Nothing ruins an outdoor event faster than severe weather. However, intentional planning for weather conditions is key for a successful outdoor event or meeting. Weather can be tricky and hard to predict, but with a little insight and a few tips, any event planner can be prepared for what’s in the forecast.
Most people rely on free weather apps for up-to-date weather alerts. However, they lack real-time, location-specific information, are unreliable and can’t accurately predict where and when lightning will strike. Delayed lightening detection is nearly as bad as not having it at all. It can provide a false sense of security and can be the difference between getting people to safety before it strikes and putting lives at risk. A severe weather plan should be part of the overall event plan and should include evacuation routes.
Every venue is different and has unique circumstances surrounding evacuation procedures and severe weather plans. Surveying a site beforehand can help identify challenges early to make necessary changes. It is equally important to identify nearby indoor structures that can accommodate the number of expected attendees in case of an evacuation. If there are not enough structures to accommodate everyone, directing them to fully-enclosed vehicles until the storm clears is often the only option.
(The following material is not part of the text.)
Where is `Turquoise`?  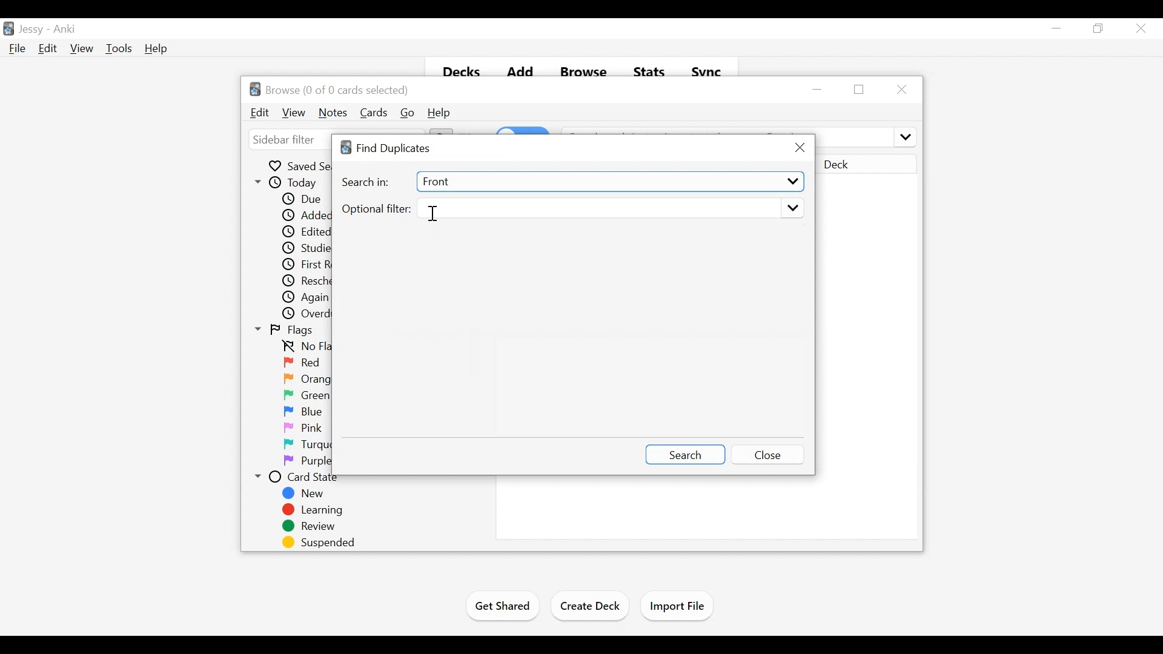
Turquoise is located at coordinates (322, 445).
It is important to consider the size of the crowd when setting weather criteria which will determine the timing of an evacuation. If there is a smaller crowd or the event is spread out, such as at a golf course, then the event can continue longer because it will take less time to get attendees to a safe environment. For a larger crowd or venue such as an arena, the criteria must be set so that there is enough time to evacuate the venue and get the entire crowd to safety.
If the venue doesn’t provide a weather monitoring service, there are commercial weather services such as DTN that provide meteorological support for individual events. They are highly trained (degreed and certified) meteorologists who consult on the different factors that could affect an event. They can navigate uncertainty pertaining to constantly evolving weather patterns, providing 24/7 weather counsel and informing you of unfavorable weather conditions that can impact the event.
There can be economic pressure to resume the event as soon as possible after an evacuation. An onsite meteorologist can provide expert advice and guidance in deciding when it is safe to resume. Experts can also provide logical reasoning behind why an evacuation was necessary so that there is no question as to whether it was the right call. This takes the stress of decision-making off of event staff so they can focus on other aspects.
Onsite meteorologists might not be the right fit for every event. It is still best to stray away from using a free weather app. There are two other levels of service to consider, depending on the size and budget of the event – meteorologist monitoring your event from an off-site location; or online weather monitoring and alerting that you do yourself with support from a meteorologist. These still give planners peace of mind and allows them to focus on other aspects of the event.
Investing in weather-related services is a lot like paying for car insurance. You hope you never have to use your car insurance just as you hope you won’t have to turn to a meteorologist if severe weather strikes at an event. But with both of these, you are always glad you have it when something does go wrong.